Erdogan ahead in Turkey initial vote results

Early results from Turkey’s national election late on Sunday showed President Recep Tayyip Erdogan with a solid lead after nearly 20% of ballot boxes were counted, the Turkish state-run news agency said.
Erdogan had 55% of the vote, compared to 39% garnered by main opposition leader Kemal Kilicdaroglu, Anadolu Agency reported.
Faik Oztrak, a spokesman for Kilicdaroglu’s center-left party, cautioned the early returns were preliminary and said the “picture is extremely positive” for the opposition.
Erdogan has ruled Turkey as prime minister or president since 2003. Pre-election polling suggested he faced the toughest reelection battle of his two decades leading the NATO member country, which has grappled with economic turmoil and the erosion of democratic checks-and-balances in recent years.
Polls closed in the late afternoon after nine hours of voting in the national election that could grant Erdogan, 69, another five-year term or see him unseated by Kilicdaroglu, who campaigned on a promise to return Turkey to a more democratic path.
If no candidate receives more than 50% of the vote, the winner will be determined in a May 28 run-off.
Voters also elected lawmakers to fill Turkey’s 600-seat parliament, which lost much of its legislative power under Erdogan’s executive presidency.
Pre-election polls gave a slight lead to Kilicdaroglu, 74, who was the candidate of a six-party opposition alliance. He leads the center-left, pro-secular Republican People’s Party, or CHP.
More than 64 million people, including 3.4 million overseas voters, were eligible to vote in the elections.
Turkey is wracked by a steep cost-of-living crisis that critics blame on the government’s mishandling of the economy.

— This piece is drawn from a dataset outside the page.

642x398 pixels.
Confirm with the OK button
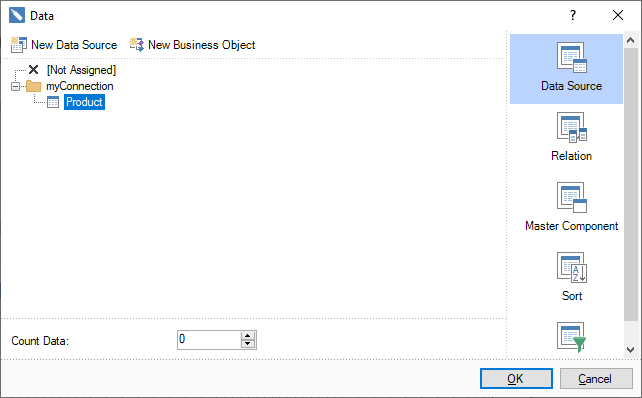click(516, 379)
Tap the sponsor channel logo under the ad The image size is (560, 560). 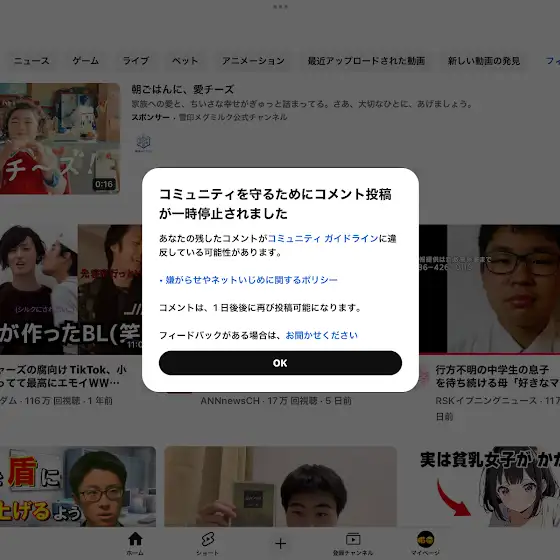pos(144,143)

The latest official statistics showed inflation at about 44%, down from around 86%, though independent experts believe costs continue to rise at a much higher rate.
Turkey is also reeling from the effects of a powerful earthquake that caused devastation in 11 southern provinces in February, killing more than 50,000 people in unsafe buildings. Erdogan’s government has been criticized for its delayed and stunted response to the disaster, as well as a lax implementation of building codes that exacerbated the casualties and misery.